* [Your instructions]: Should an entry contain an image, omit it and repeat the rest exactly.

* [Record excerpts]:
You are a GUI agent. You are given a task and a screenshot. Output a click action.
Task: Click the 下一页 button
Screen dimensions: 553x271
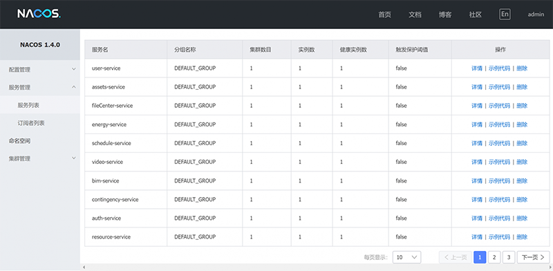[x=533, y=257]
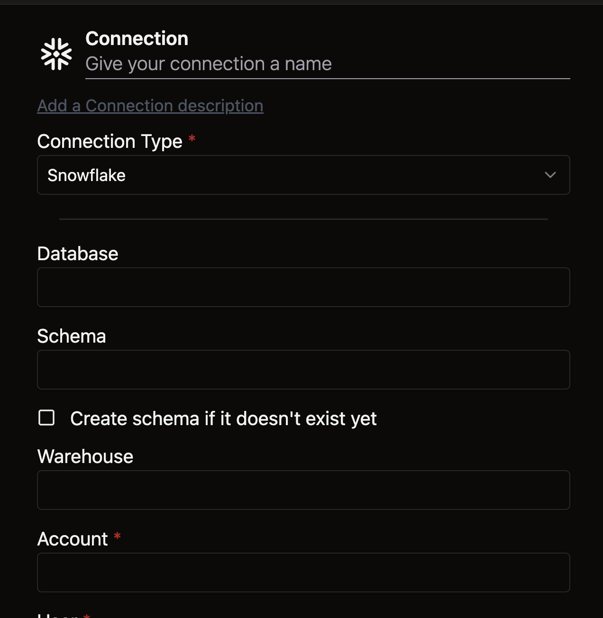Click the Account field label
Screen dimensions: 603x618
pos(73,539)
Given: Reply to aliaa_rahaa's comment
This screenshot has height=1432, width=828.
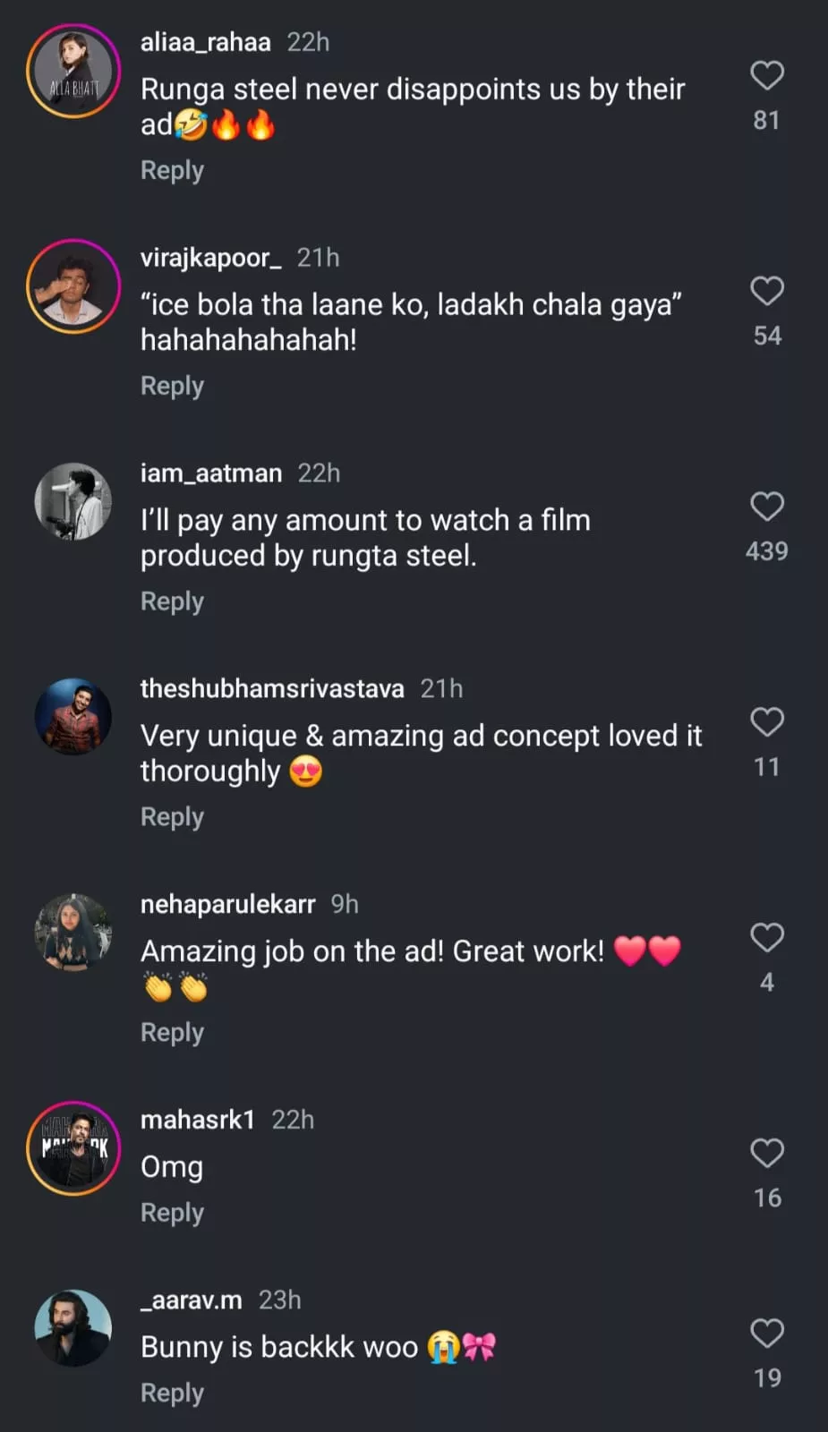Looking at the screenshot, I should click(x=172, y=170).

* [Reply to the exercise]:
You are a GUI agent. You are given a task and a screenshot. Output a click action.
Task: Click the 下一页 button
Screen dimensions: 553x271
[x=533, y=257]
Click the Account field label
Screen dimensions: 603x618
pos(73,539)
Given: Reply to aliaa_rahaa's comment
This screenshot has height=1432, width=828.
Looking at the screenshot, I should click(x=172, y=170).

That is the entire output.